» Assignment
Print each line below verbatim, skipping every picture.

Stored data entries:
═══

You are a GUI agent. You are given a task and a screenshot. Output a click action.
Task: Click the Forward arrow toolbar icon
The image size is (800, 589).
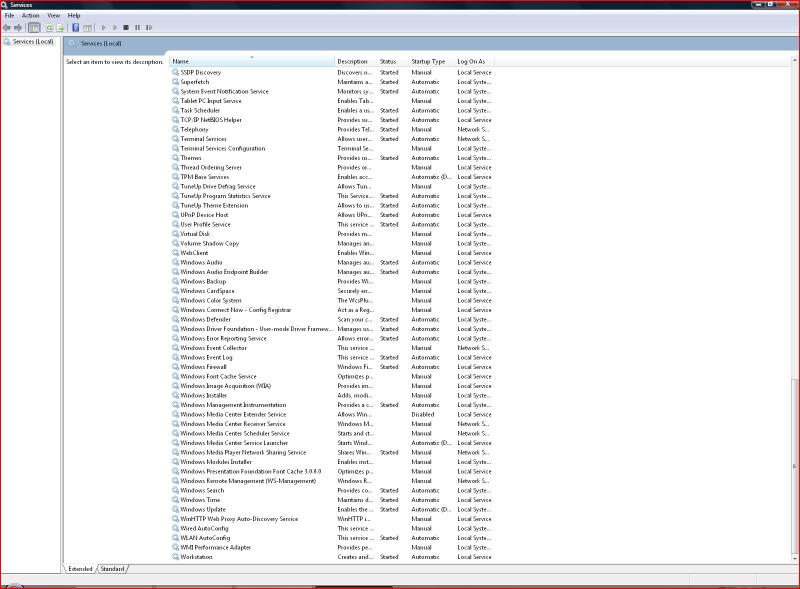(x=18, y=27)
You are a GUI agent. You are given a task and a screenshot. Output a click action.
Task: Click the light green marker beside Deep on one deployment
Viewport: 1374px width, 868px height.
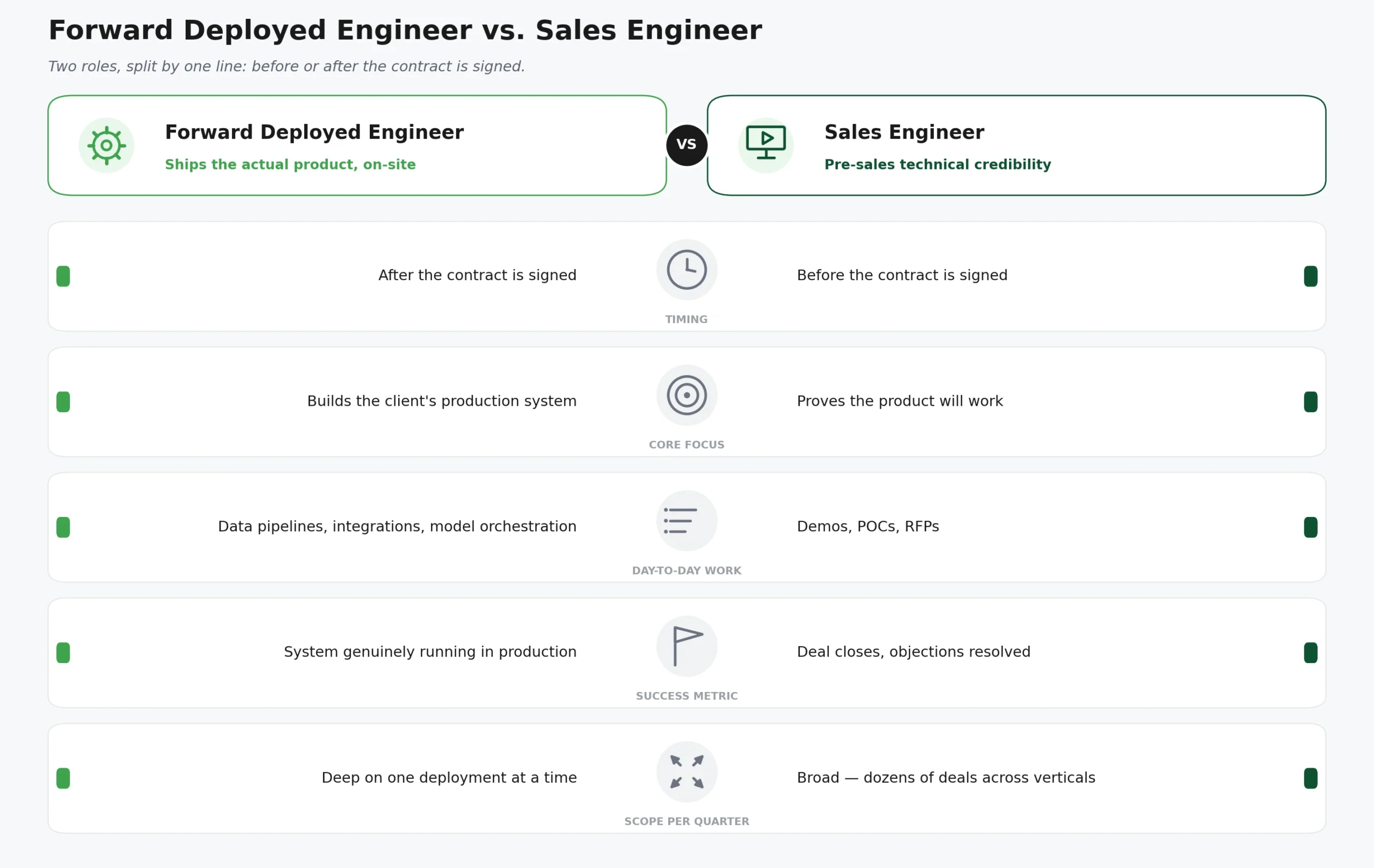(63, 778)
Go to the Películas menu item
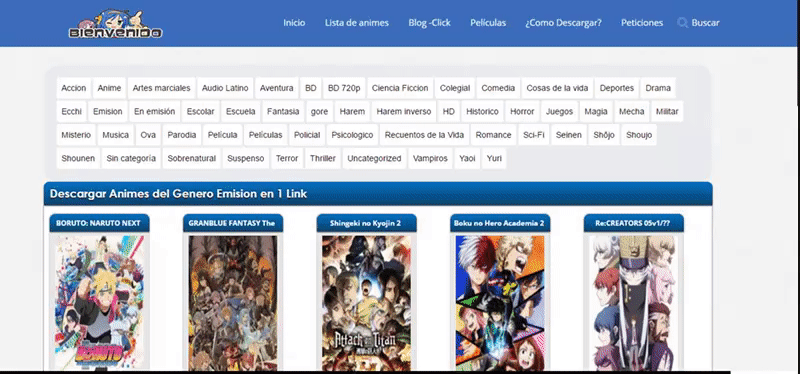This screenshot has width=800, height=374. pos(488,23)
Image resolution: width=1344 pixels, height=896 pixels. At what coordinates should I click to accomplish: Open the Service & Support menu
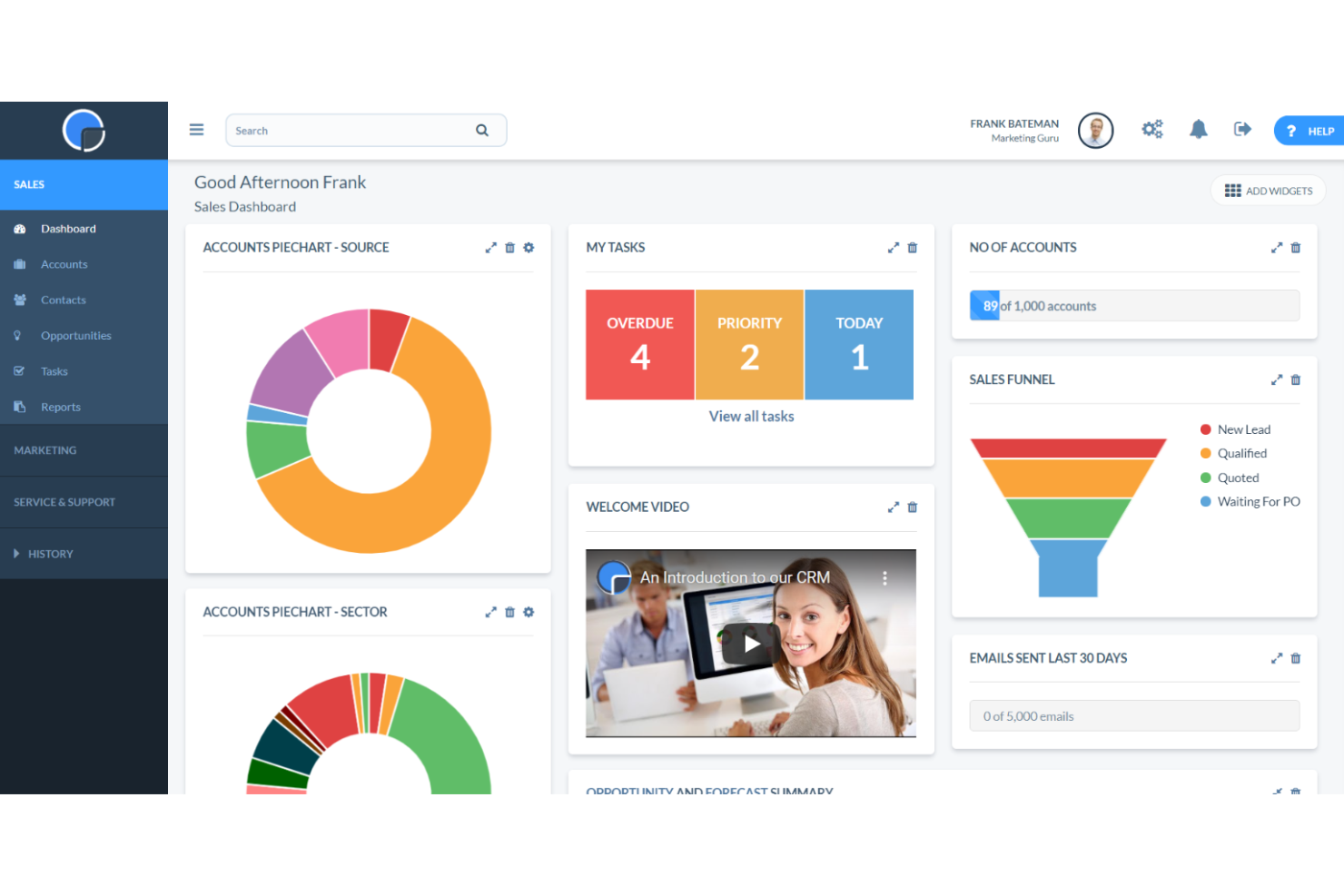(x=64, y=501)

═══

» Solution to this problem
You are a GUI agent. You are given a task and a screenshot. Output a click action.
Task: Click the Forward arrow toolbar icon
The image size is (800, 589).
(x=18, y=27)
You are a GUI agent. You are given a task and a screenshot. Output a click action.
Task: Click the light green marker beside Deep on one deployment
Viewport: 1374px width, 868px height.
(63, 778)
Go to the Películas menu item
This screenshot has width=800, height=374. pos(488,23)
Image resolution: width=1344 pixels, height=896 pixels. At what coordinates should I click to accomplish: Open the Service & Support menu
(x=64, y=501)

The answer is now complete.